Et celui qui lui répondait, étendit le bras vers les isbas dont les toitures s'apercevaient au loin, plus distinctement...
Cela ne lui apprenait rien, à Sharp; d'autant plus que ses facultés n'étaient pas encore bien éveillées et que, malgré les sensations pourtant bien réelles qu'il éprouvait, il avait toujours l'arrière-pensée d'être le jouet d'un rêve.
—Priajenskoï? répéta-t-il avec effort.
—Province de Planetz, lui fut-il répondu encore...
Planetz!... ce mot, résonnant à son oreille, sembla déchirer soudain les voiles qui enveloppaient sa compréhension; et, en même temps, sous le coup de fouet cérébral, ses membres parurent recouvrer leur force, leur agilité.
Planetz! mais il connaissait cela, c'était un gros bourg de trois à quatre mille âmes, servant de chef-lieu à la province, et situé à deux cents verstes à peine de Pétersbourg.
Alors, le souvenir lui revint, très net, de tout ce qui s'était passé; et son départ du fragment de Tuttle, et l'éclatement du Bradyte, et sa descente en parachute et son évanouissement.
Oui... oui... il était bien sur sa planète natale! Dieu avait permis ce grand miracle, qu'il pût revoir ses compatriotes et terminer désormais, dans une apothéose de gloire, une vie de travail et de privations.
Oui... oui... il était bien vivant et bien éveillé! cette fois, ce n'était pas le mirage d'un cauchemar qu'il avait devant lui: ses yeux voyaient, ses oreilles entendaient, ses mains palpaient.
D'ailleurs, là, à quelques pas de lui, il venait d'apercevoir les lambeaux d'étoffe qui avaient constitué son parachute et il tenait encore dans ses doigts crispés les ficelles qui avaient rattaché, à l'appareil, la planchette sur laquelle il était assis.
Il n'était pas jusqu'à la masse pierreuse sur laquelle il se trouvait étendu, en laquelle il ne reconnût un des débris de la comète de Tuttle par lesquels il avait été accompagné dans sa chute.
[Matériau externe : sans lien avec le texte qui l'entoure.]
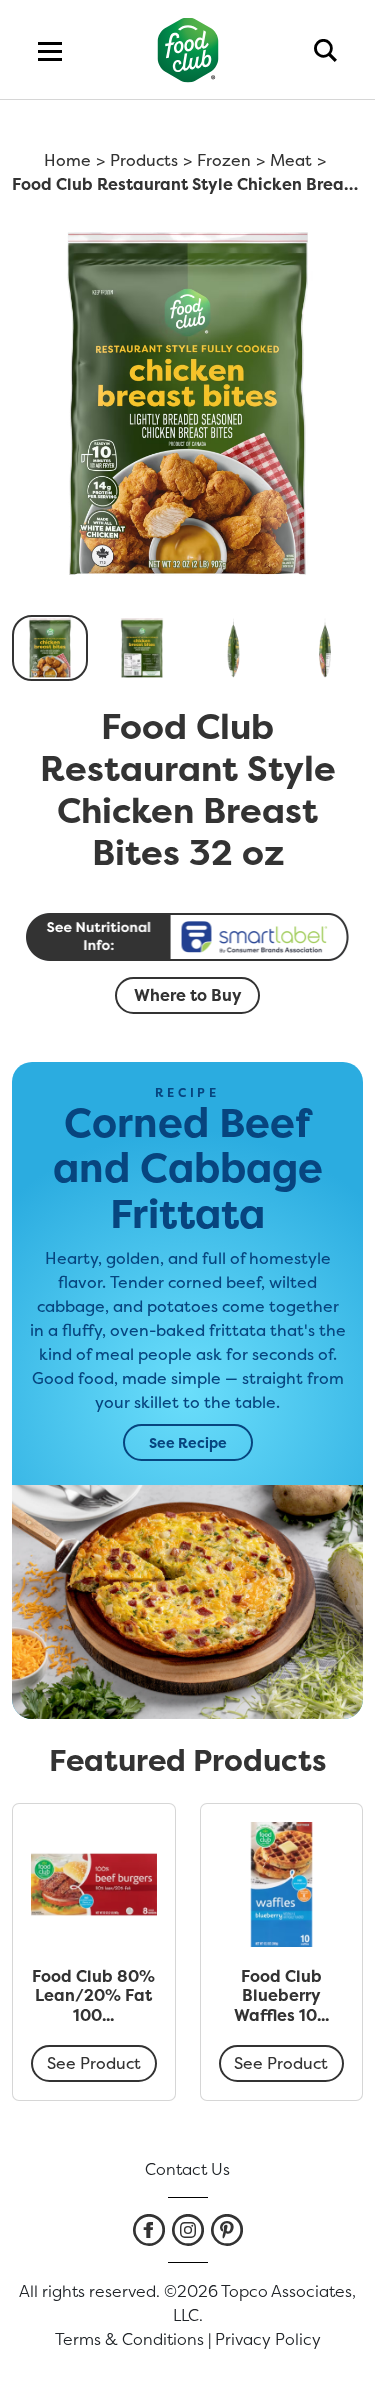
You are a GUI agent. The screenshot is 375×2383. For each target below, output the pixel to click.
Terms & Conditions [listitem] (129, 2339)
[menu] (50, 50)
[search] (325, 50)
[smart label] (188, 937)
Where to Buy (188, 995)
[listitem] (149, 2230)
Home (67, 160)
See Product (94, 2063)
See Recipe (188, 1442)
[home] (187, 49)
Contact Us (187, 2169)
Il lui arracha l'une des feuilles qu'il tenait à la main
(p. 294).
Comment se faisait-il qu'il fût là, précisément, et non ailleurs! c'était là une question assurément intéressante, au point de vue de la science, et qu'il se réservait d'élucider plus tard; mais, pour l'instant, pouvait-il y avoir quelque chose de plus intéressant que la constatation de son existence?
Il fit un effort violent pour se remettre sur pieds; mais, à sa grande surprise, il lui sembla tout d'abord être tellement lourd, qu'il lui parut impossible de se détacher du sol; mais, presque aussitôt, il se mit à sourire, comprenant que l'effort produit n'était pas suffisant pour amener le résultat désiré.
Privés de pesanteur, pendant près de trois ans, ses membres s'étaient forcément déshabitués d'énergie et, maintenant qu'il reprenait instantanément son poids primitif de 70 kilos, son corps avait besoin, pour se mouvoir comme primitivement, d'une sorte d'entraînement, pour ainsi dire d'une éducation nouvelle.
Mais cela n'était qu'un détail; le principal était qu'il pût, sans tarder, se rendre à Pétersbourg.
Il avait hâte de jouir du triomphe qui l'attendait.
Est-il bien utile de donner, ici, les détails qui accompagnèrent son retour dans la capitale? fort heureusement pour ses projets, l'ancien secrétaire perpétuel avait retrouvé dans un vieux portefeuille quelques roubles papiers au moyen desquels il put se payer une place en troisième classe jusqu'à Pétersbourg et, une fois là, descendre dans un misérable hôtel; car il ne doutait pas que le logement, autrefois habité par lui, ne fût occupé.
Il aurait pu, c'est certain, employer les quelques roubles qui composaient toute sa fortune à télégraphier d'Olonetz au président de l'Académie des Sciences pour lui annoncer sa présence et lui demander des secours; mais il avait jugé qu'il ferait mieux de s'y prendre autrement: il était trop, et depuis trop longtemps, affamé de gloire, pour qu'il ne voulût pas assister aux premiers moments d'émotion que provoquerait sa présence.
Il avait eu soin de faire rédiger par le pope de Priajenskoï, un papier établissant dans quelles conditions les habitants du village l'avaient trouvé et, sur ce papier, le pope avait dessiné tant bien que mal, mais plutôt mal que bien, le fragment cométaire sur lequel il avait été trouvé étendu.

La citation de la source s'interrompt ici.